**PROBLEM REQUIREMENTS**
Reproduce the records exactly through the line with "The width and height of the screenshot is (883, 385).".

**Records from a data collection**
■ ■ ■ ■

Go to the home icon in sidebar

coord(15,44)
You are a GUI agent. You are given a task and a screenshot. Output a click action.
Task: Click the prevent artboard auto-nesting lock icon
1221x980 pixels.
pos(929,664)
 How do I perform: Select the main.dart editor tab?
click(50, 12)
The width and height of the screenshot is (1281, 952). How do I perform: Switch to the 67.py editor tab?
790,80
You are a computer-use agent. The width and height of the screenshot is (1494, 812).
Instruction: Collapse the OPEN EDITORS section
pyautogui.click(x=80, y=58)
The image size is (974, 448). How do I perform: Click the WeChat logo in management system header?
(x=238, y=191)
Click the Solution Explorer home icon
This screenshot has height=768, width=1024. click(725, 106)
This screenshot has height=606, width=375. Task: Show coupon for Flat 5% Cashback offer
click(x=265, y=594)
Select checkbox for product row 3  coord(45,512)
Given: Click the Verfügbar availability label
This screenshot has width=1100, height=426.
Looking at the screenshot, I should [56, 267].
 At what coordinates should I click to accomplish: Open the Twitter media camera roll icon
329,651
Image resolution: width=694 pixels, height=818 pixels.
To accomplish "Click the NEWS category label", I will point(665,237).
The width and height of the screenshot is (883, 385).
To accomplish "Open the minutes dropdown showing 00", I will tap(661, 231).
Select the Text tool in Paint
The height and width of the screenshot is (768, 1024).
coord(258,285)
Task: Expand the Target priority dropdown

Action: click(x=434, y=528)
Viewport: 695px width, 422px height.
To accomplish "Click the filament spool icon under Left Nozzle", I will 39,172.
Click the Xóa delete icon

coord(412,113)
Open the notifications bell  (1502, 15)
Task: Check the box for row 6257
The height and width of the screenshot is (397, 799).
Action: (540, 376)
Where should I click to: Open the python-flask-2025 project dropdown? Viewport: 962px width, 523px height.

■ ■ ■ ■

**OUTPUT**
Go to the home icon in sidebar

coord(15,44)
You are a GUI agent. You are given a task and a screenshot. Output a click action.
Task: Click the prevent artboard auto-nesting lock icon
1221x980 pixels.
pos(929,664)
 How do I perform: Select the main.dart editor tab?
click(50, 12)
The width and height of the screenshot is (1281, 952). How do I perform: Switch to the 67.py editor tab?
790,80
You are a computer-use agent. The width and height of the screenshot is (1494, 812).
Instruction: Collapse the OPEN EDITORS section
pyautogui.click(x=80, y=58)
The image size is (974, 448). How do I perform: Click the WeChat logo in management system header?
(x=238, y=191)
Click the Solution Explorer home icon
This screenshot has height=768, width=1024. click(725, 106)
This screenshot has height=606, width=375. Task: Show coupon for Flat 5% Cashback offer
click(x=265, y=594)
Select checkbox for product row 3  coord(45,512)
Given: Click the Verfügbar availability label
This screenshot has width=1100, height=426.
Looking at the screenshot, I should [56, 267].
 At what coordinates should I click to accomplish: Open the Twitter media camera roll icon
329,651
Image resolution: width=694 pixels, height=818 pixels.
To accomplish "Click the NEWS category label", I will point(665,237).
The width and height of the screenshot is (883, 385).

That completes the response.